**Source material:**
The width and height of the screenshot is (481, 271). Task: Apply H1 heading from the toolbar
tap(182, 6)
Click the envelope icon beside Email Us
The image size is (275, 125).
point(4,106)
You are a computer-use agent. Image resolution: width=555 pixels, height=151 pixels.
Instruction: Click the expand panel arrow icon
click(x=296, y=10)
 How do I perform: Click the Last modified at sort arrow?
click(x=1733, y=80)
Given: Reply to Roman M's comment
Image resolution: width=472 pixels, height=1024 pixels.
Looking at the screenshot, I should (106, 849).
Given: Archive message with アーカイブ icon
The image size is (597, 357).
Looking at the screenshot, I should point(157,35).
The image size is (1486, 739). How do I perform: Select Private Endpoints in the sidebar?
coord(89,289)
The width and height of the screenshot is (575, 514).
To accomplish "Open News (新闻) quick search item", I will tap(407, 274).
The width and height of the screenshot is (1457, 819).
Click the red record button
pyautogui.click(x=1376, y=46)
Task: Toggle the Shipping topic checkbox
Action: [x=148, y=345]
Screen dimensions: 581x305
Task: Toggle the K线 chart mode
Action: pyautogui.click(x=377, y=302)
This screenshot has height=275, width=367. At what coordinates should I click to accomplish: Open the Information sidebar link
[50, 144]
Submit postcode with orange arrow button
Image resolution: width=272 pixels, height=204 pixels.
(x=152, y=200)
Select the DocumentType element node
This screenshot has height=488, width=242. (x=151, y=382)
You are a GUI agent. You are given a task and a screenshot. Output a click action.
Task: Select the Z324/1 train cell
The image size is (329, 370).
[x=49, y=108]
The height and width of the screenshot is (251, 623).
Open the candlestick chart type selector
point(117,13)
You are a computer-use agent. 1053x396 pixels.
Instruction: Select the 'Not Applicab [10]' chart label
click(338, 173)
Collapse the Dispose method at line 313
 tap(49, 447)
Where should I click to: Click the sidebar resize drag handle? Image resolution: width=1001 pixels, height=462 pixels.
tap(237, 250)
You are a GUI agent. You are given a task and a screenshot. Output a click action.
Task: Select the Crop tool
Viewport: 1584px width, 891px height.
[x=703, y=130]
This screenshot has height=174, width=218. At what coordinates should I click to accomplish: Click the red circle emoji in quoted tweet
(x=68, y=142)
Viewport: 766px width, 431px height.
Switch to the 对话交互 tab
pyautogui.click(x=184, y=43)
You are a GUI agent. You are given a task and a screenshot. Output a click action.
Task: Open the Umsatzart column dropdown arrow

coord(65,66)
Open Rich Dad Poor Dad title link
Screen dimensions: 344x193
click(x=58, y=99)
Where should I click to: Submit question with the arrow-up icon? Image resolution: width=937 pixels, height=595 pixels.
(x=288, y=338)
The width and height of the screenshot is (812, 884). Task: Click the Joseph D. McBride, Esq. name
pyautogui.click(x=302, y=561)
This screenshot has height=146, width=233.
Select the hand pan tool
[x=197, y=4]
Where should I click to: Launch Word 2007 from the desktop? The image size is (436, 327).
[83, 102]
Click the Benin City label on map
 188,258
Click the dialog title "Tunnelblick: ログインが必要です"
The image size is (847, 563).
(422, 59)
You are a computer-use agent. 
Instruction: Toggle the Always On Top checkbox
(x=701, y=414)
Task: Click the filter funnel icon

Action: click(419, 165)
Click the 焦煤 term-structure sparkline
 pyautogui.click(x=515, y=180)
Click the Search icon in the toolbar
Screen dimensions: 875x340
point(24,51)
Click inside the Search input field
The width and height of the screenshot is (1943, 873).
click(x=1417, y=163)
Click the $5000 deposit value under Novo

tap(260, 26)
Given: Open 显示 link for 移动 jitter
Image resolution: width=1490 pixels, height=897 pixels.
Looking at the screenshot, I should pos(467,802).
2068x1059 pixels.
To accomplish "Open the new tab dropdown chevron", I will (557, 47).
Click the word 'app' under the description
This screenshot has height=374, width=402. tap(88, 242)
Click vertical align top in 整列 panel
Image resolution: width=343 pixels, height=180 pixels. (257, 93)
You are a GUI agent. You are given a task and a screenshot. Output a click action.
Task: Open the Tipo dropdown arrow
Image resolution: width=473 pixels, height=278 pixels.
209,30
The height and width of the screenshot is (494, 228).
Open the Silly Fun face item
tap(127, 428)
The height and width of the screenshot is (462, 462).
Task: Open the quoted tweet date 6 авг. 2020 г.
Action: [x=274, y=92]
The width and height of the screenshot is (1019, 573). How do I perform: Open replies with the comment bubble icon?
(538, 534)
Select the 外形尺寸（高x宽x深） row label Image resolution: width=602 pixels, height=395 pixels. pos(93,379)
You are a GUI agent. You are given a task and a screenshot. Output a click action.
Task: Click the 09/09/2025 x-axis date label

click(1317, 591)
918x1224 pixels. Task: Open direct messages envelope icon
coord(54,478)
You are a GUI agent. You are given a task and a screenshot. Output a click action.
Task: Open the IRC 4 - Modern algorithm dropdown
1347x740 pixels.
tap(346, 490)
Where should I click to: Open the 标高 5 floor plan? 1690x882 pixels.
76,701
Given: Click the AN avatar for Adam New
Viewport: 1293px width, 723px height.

**Given request:** Show every line of the material above that contains the string "sidebar".

**Exercise result:**
The image size is (1486, 739). How do I perform: Select Private Endpoints in the sidebar?
This screenshot has height=275, width=367. At what coordinates should I click to accomplish: Open the Information sidebar link
Where should I click to: Click the sidebar resize drag handle? Image resolution: width=1001 pixels, height=462 pixels.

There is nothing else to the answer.